** PROBLEM STATEMENT **
Among the entries below, please repeat exactly and only the lines from the line containing "This screenshot has width=908, height=406." to the line containing "The width and height of the screenshot is (989, 614).", both lines included.

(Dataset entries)
★ ★ ★
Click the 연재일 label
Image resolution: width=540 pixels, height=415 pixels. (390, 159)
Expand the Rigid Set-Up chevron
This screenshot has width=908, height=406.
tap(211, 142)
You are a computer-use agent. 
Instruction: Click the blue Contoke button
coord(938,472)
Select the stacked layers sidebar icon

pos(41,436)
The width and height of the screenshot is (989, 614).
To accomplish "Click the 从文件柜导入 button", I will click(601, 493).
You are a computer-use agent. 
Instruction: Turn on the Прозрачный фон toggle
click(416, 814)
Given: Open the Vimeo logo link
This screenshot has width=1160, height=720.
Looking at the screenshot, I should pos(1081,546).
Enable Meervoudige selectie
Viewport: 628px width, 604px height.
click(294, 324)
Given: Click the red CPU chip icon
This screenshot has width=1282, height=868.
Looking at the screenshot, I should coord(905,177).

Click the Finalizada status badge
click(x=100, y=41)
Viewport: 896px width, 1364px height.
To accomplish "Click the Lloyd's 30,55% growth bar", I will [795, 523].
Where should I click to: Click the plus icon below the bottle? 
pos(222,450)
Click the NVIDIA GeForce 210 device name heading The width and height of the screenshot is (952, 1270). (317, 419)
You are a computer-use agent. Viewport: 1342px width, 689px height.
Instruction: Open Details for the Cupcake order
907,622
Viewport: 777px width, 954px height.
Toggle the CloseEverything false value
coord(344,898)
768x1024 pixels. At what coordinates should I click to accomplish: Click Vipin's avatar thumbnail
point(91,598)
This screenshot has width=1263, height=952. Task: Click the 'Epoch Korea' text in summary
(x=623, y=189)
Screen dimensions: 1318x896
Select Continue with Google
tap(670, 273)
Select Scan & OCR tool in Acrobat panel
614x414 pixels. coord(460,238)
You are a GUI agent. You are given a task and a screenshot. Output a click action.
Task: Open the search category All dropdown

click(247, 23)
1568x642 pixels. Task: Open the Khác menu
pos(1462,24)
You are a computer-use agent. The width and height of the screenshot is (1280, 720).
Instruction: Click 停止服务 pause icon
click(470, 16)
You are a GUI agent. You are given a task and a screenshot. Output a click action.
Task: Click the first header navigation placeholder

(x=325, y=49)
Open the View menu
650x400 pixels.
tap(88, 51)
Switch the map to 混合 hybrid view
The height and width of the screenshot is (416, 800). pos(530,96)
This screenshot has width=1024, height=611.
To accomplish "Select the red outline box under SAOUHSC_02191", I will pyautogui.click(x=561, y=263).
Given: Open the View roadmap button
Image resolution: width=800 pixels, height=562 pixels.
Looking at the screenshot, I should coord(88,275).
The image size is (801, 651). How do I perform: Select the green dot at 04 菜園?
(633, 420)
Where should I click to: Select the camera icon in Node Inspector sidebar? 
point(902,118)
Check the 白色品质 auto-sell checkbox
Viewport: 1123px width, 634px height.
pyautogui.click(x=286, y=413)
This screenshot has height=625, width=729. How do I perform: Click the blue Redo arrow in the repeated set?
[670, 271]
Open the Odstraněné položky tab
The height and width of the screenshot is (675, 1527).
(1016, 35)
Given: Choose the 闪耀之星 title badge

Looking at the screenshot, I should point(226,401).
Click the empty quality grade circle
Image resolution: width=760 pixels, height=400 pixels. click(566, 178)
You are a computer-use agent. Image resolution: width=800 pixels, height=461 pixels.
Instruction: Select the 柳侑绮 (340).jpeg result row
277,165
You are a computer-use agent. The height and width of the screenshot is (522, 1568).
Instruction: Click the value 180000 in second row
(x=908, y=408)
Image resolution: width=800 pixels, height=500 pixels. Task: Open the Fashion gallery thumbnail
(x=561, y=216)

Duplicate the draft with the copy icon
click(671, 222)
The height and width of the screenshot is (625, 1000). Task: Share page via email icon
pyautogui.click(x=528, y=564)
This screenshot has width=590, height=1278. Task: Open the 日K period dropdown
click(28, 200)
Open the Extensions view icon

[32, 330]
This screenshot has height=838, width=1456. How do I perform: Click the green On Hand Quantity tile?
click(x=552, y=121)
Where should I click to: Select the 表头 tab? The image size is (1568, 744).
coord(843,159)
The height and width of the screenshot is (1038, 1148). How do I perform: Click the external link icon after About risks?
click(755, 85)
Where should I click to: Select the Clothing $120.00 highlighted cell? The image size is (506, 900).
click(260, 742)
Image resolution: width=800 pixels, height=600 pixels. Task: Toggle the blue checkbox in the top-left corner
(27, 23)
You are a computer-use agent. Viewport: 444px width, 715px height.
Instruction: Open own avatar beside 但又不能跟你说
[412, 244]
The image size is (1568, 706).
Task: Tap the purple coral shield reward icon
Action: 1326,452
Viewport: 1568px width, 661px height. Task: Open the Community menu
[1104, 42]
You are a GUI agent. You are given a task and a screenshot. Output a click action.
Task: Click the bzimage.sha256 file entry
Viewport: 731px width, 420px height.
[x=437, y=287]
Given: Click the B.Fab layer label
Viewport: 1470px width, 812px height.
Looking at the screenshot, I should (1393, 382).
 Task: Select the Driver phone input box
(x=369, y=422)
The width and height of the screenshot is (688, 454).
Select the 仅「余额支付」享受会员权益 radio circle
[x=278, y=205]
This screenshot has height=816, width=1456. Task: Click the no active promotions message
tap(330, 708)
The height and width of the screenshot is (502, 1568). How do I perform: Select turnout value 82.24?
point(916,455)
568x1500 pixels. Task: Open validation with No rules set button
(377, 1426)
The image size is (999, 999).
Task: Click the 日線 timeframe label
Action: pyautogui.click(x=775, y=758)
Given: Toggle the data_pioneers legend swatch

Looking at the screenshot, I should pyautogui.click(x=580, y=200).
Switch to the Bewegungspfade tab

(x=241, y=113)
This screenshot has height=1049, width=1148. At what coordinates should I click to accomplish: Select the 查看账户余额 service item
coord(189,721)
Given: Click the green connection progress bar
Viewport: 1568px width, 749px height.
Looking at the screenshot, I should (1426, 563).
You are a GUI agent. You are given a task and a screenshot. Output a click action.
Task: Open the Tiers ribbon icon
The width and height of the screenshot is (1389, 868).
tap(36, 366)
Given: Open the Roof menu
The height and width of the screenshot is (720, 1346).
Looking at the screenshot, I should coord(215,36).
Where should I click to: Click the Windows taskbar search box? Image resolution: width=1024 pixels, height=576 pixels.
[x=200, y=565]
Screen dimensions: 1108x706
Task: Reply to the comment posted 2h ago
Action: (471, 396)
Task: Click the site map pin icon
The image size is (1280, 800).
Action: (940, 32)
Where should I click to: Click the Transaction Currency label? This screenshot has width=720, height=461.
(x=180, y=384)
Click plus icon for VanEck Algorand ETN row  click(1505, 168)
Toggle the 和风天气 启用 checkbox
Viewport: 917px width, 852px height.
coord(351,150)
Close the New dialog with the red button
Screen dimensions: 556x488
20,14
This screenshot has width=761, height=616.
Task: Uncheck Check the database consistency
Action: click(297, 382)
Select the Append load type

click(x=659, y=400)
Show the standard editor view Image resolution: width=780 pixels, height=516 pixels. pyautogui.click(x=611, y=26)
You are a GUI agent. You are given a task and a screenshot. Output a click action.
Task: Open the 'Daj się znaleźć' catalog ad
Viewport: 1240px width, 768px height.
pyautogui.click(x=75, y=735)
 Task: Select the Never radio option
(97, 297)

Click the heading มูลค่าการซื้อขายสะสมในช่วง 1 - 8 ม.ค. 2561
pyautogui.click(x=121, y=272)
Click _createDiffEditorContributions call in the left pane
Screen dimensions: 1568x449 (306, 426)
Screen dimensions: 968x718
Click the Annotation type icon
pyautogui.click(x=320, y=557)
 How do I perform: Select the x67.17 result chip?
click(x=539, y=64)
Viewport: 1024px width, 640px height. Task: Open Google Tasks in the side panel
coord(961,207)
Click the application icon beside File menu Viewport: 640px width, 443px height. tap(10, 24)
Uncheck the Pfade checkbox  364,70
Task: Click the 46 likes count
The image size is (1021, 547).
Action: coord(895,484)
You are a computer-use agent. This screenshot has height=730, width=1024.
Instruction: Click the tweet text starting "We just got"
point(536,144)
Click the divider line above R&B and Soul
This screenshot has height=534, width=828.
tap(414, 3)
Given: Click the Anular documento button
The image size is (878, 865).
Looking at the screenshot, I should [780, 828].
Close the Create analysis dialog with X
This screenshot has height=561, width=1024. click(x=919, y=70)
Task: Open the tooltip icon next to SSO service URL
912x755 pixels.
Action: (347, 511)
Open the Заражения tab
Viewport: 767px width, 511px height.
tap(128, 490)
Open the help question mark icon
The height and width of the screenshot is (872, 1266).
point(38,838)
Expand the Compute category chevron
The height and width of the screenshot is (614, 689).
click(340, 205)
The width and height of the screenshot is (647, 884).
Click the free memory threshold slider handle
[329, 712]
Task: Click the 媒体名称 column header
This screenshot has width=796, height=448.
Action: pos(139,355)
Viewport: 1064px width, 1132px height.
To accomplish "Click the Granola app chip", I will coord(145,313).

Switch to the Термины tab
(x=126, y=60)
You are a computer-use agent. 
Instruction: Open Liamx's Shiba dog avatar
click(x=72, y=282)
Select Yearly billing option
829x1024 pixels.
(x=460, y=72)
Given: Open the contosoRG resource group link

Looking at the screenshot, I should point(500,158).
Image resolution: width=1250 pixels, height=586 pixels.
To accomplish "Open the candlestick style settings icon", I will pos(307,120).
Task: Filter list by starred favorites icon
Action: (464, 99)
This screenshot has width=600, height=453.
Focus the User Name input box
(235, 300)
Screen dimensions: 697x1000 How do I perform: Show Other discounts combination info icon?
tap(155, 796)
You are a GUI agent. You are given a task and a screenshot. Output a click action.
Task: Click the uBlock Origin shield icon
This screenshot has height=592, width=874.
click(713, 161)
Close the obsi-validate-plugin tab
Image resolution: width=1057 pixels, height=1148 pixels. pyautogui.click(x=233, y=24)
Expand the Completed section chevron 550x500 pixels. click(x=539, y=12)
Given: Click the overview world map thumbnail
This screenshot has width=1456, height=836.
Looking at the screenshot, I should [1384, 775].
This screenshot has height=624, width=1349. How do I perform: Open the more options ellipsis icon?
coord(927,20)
★ ★ ★
** EXERCISE RESULT **
This screenshot has width=908, height=406.
tap(211, 142)
You are a computer-use agent. 
Instruction: Click the blue Contoke button
coord(938,472)
Select the stacked layers sidebar icon

pos(41,436)
The width and height of the screenshot is (989, 614).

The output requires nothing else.